(What to do): Looking at the records below, please say how many lines contain the word "heading", as a bare number.

(The data):
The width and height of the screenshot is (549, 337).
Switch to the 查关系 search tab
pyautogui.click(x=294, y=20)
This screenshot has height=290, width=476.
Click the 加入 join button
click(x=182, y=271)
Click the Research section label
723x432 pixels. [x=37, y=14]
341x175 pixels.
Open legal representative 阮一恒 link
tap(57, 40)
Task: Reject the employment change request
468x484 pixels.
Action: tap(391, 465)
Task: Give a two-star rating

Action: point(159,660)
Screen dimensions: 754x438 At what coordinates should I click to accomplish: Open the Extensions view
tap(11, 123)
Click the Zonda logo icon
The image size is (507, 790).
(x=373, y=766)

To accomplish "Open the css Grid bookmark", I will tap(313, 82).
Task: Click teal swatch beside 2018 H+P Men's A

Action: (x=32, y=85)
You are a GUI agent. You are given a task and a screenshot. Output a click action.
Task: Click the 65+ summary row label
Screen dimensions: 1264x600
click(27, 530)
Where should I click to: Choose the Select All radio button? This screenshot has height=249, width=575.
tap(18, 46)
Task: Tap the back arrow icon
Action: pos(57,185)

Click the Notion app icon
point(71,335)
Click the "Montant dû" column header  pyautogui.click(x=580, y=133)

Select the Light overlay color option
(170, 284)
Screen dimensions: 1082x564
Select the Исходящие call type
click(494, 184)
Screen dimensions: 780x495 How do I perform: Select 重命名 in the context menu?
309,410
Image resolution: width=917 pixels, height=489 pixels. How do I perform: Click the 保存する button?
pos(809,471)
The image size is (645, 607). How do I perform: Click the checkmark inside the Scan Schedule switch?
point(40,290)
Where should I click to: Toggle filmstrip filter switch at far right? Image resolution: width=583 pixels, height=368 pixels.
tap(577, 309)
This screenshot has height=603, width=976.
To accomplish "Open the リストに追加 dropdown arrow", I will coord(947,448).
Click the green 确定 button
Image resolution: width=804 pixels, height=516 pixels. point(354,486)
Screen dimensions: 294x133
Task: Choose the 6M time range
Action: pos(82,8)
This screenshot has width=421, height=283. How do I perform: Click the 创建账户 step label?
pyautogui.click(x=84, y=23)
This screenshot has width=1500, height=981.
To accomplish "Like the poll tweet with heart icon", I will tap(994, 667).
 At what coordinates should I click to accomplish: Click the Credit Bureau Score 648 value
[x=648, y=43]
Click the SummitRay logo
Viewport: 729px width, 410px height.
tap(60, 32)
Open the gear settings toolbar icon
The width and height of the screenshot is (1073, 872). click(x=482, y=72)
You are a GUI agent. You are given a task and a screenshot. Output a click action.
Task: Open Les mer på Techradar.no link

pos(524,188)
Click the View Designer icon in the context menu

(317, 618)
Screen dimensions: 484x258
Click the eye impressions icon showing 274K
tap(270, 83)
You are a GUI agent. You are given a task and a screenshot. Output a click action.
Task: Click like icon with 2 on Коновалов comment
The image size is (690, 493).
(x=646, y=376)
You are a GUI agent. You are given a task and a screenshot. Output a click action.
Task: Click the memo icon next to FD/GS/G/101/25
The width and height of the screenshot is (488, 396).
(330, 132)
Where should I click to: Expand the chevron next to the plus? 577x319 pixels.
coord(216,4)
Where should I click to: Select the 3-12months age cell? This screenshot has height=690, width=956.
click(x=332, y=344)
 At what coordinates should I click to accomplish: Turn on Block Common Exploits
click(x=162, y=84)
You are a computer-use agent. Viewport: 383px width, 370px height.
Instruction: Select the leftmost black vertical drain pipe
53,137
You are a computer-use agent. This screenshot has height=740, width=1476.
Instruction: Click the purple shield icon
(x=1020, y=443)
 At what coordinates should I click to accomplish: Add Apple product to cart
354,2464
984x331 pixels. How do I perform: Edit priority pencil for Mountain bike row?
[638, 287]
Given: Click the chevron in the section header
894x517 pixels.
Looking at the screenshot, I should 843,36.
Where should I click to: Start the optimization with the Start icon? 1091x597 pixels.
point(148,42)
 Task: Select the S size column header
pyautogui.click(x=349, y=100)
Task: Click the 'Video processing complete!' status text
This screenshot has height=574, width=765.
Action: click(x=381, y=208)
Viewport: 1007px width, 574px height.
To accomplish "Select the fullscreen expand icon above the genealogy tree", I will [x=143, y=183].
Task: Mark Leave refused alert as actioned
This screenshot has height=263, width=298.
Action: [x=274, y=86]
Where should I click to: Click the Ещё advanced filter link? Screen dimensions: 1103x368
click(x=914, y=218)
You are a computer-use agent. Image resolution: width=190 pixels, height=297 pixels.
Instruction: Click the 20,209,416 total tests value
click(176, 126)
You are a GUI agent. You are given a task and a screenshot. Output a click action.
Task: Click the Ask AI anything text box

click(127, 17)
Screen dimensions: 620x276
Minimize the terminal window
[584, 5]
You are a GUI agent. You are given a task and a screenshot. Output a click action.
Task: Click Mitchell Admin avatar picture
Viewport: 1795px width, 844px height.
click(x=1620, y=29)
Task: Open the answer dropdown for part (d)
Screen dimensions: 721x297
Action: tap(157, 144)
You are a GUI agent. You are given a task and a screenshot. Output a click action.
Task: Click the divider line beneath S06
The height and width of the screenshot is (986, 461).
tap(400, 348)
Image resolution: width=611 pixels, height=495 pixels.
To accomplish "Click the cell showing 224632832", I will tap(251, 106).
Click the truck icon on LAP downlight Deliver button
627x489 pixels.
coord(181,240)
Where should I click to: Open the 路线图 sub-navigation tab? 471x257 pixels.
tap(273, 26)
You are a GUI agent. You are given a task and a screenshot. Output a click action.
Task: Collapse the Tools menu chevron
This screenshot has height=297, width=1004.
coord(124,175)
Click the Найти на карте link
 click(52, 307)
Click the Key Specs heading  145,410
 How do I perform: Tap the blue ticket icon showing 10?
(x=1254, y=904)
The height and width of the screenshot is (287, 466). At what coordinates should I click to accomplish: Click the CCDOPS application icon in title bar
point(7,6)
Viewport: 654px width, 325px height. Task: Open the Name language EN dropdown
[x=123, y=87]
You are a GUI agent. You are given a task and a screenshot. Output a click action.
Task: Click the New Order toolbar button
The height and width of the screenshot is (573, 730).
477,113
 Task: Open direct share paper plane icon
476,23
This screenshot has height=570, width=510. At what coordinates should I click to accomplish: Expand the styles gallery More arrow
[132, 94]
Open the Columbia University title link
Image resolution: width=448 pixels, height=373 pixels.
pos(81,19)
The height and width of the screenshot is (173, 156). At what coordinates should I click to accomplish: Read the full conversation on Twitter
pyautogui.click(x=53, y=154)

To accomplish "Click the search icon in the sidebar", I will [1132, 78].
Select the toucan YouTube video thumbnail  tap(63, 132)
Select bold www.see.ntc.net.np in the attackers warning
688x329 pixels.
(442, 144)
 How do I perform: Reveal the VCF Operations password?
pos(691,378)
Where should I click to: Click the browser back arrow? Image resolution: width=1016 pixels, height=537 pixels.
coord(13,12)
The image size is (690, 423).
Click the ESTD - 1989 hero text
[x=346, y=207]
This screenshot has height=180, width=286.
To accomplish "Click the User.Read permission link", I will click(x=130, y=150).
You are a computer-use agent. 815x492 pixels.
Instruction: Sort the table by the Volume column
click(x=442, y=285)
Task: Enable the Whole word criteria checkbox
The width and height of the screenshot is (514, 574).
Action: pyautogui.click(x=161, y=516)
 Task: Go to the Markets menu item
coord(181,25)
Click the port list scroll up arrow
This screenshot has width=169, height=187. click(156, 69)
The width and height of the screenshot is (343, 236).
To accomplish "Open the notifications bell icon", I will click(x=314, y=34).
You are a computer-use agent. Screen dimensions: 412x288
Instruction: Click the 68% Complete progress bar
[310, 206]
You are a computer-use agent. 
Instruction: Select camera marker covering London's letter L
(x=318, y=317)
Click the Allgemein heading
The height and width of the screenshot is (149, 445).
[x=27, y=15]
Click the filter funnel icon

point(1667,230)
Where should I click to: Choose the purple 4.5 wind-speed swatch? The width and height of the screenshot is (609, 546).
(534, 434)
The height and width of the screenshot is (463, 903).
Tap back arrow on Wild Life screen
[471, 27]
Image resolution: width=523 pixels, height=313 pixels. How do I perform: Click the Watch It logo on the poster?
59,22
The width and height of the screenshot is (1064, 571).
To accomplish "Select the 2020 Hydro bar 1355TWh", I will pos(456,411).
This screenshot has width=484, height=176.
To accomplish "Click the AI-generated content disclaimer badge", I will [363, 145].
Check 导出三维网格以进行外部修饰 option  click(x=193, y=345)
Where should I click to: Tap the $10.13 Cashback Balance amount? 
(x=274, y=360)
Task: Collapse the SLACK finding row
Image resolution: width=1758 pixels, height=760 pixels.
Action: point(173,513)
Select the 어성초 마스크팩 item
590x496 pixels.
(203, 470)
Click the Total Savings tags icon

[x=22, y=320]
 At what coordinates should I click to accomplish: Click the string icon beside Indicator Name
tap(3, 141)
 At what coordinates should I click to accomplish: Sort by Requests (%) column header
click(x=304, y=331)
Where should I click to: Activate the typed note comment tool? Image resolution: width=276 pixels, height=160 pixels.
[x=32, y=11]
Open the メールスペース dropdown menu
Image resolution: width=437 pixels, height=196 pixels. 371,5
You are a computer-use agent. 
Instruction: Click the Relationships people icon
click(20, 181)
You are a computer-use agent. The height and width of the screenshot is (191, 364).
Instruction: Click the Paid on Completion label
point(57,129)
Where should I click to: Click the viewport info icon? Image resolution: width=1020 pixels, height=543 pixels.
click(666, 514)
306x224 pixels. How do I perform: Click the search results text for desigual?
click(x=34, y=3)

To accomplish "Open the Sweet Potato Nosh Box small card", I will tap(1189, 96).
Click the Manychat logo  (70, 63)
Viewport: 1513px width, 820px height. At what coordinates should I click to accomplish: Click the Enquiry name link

(Result of the exercise): 2